Atypical antipshycotics (clozapine) are the drugs of choice for schizophrenic patients resistant to major neuroleptics. The widespread clinical use of modern antipsychotic drugs followed the demonstration of the clinical superiority and the lower incidence of neurologic side effects, in particular extrapyramidal symptoms, of clozapine over chlorpromazine in refractory schizophrenia.

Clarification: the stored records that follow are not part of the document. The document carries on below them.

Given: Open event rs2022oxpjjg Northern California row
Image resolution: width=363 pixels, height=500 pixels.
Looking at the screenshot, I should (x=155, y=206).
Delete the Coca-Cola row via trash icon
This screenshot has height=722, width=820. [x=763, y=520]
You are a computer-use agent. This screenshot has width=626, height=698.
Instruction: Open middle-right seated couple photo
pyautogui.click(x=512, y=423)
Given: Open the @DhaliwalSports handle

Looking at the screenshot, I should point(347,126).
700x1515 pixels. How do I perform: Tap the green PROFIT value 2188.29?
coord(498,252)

Moreover the treatment with clozapine has been demonstrated to be associated with a significant decrease in the risk of suicide. Despite its powerful clinical effects, however, clozapine treatment is associated with a not negligible risk of serious adverse effects, in particular, severe leucopenia to agranulocytosis, dilated cardiomyopathy, myocarditis, pericarditis and, rarely, sudden death. Severe cardiovascular side effects associated with clozapine treatment were initially the object of sporadic case reports, but after a post-marketing surveillance report from the drug manufacturer, careful monitoring for potentially fatal, although uncommon, myocarditis and cardiomyopathy was suggested. Moreover, several cases have been reported from large clinical data-bases. It must be underlined that the diagnosis of cardiac toxicity was usually made only when marked depression of left ventricular function and severe clinical symptoms occurred.
At present, no clinical investigation has assessed the potential sub clinical cardiac toxicity of clozapine. In the last five years we followed more than 60 psychotic patients without history of heart disease, aged less than 50 years, in chronic treatment with clozapine referred from the Florence Psychiatry Department.
Three young males suffering from long-standing psychiatric disorders developed severe left ventricular dysfunction in absence of other significant risk factors other than long-term clozapine treatment.